### Activity
Write each entry down again precisely, skipping nothing.

### Data listing

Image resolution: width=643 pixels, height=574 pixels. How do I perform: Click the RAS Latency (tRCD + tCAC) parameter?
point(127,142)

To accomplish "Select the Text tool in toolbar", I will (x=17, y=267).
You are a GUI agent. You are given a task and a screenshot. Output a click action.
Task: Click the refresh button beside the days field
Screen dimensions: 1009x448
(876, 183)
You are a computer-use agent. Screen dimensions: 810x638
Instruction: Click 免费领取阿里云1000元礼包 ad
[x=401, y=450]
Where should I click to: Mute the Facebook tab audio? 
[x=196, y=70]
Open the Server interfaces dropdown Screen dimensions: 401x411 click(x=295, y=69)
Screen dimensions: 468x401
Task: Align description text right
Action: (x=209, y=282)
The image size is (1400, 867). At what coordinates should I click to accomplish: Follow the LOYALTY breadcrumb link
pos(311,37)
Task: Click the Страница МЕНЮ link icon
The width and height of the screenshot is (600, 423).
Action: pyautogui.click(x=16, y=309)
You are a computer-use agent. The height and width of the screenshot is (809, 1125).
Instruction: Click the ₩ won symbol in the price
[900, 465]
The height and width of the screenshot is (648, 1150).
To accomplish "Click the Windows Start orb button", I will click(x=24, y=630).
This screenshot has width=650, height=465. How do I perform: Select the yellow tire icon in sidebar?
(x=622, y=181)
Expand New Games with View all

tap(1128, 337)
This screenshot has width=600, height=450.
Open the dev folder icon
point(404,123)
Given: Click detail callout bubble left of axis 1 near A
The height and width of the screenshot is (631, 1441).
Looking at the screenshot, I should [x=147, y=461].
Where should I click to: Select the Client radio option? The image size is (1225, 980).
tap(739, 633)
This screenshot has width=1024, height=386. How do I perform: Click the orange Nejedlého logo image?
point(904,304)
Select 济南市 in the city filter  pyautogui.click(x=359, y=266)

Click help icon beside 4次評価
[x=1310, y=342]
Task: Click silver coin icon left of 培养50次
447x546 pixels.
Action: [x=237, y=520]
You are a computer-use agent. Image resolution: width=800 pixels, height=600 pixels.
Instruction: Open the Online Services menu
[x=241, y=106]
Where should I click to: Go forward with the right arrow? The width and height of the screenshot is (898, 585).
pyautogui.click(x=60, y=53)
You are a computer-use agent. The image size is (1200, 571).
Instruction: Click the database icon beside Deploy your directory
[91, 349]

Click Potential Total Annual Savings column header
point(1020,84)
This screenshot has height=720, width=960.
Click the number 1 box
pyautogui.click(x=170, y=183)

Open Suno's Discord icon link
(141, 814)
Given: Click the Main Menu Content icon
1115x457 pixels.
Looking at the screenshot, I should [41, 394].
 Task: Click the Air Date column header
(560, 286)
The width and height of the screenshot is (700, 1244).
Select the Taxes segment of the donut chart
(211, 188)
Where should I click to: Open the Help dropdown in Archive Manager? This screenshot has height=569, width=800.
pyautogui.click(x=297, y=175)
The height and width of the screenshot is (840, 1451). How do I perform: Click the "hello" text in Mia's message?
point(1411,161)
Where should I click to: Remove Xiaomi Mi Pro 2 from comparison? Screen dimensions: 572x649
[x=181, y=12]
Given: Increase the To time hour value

### Answer for the task
Image resolution: width=643 pixels, height=574 pixels. How do I perform: Click the RAS Latency (tRCD + tCAC) parameter?
point(127,142)

To accomplish "Select the Text tool in toolbar", I will (x=17, y=267).
You are a GUI agent. You are given a task and a screenshot. Output a click action.
Task: Click the refresh button beside the days field
Screen dimensions: 1009x448
(876, 183)
You are a computer-use agent. Screen dimensions: 810x638
Instruction: Click 免费领取阿里云1000元礼包 ad
[x=401, y=450]
Where should I click to: Mute the Facebook tab audio? 
[x=196, y=70]
Open the Server interfaces dropdown Screen dimensions: 401x411 click(x=295, y=69)
Screen dimensions: 468x401
Task: Align description text right
Action: (x=209, y=282)
The image size is (1400, 867). At what coordinates should I click to accomplish: Follow the LOYALTY breadcrumb link
pos(311,37)
Task: Click the Страница МЕНЮ link icon
The width and height of the screenshot is (600, 423).
Action: pyautogui.click(x=16, y=309)
You are a computer-use agent. The height and width of the screenshot is (809, 1125).
Instruction: Click the ₩ won symbol in the price
[900, 465]
The height and width of the screenshot is (648, 1150).
To accomplish "Click the Windows Start orb button", I will click(x=24, y=630).
This screenshot has width=650, height=465. How do I perform: Select the yellow tire icon in sidebar?
(x=622, y=181)
Expand New Games with View all

tap(1128, 337)
This screenshot has width=600, height=450.
Open the dev folder icon
point(404,123)
Given: Click detail callout bubble left of axis 1 near A
The height and width of the screenshot is (631, 1441).
Looking at the screenshot, I should [x=147, y=461].
Where should I click to: Select the Client radio option? The image size is (1225, 980).
tap(739, 633)
This screenshot has width=1024, height=386. How do I perform: Click the orange Nejedlého logo image?
point(904,304)
Select 济南市 in the city filter  pyautogui.click(x=359, y=266)

Click help icon beside 4次評価
[x=1310, y=342]
Task: Click silver coin icon left of 培养50次
447x546 pixels.
Action: [x=237, y=520]
You are a computer-use agent. Image resolution: width=800 pixels, height=600 pixels.
Instruction: Open the Online Services menu
[x=241, y=106]
Where should I click to: Go forward with the right arrow? The width and height of the screenshot is (898, 585).
pyautogui.click(x=60, y=53)
You are a computer-use agent. The image size is (1200, 571).
Instruction: Click the database icon beside Deploy your directory
[91, 349]

Click Potential Total Annual Savings column header
point(1020,84)
This screenshot has height=720, width=960.
Click the number 1 box
pyautogui.click(x=170, y=183)

Open Suno's Discord icon link
(141, 814)
Given: Click the Main Menu Content icon
1115x457 pixels.
Looking at the screenshot, I should [41, 394].
 Task: Click the Air Date column header
(560, 286)
The width and height of the screenshot is (700, 1244).
Select the Taxes segment of the donut chart
(211, 188)
Where should I click to: Open the Help dropdown in Archive Manager? This screenshot has height=569, width=800.
pyautogui.click(x=297, y=175)
The height and width of the screenshot is (840, 1451). How do I perform: Click the "hello" text in Mia's message?
point(1411,161)
Where should I click to: Remove Xiaomi Mi Pro 2 from comparison? Screen dimensions: 572x649
[x=181, y=12]
Given: Increase the To time hour value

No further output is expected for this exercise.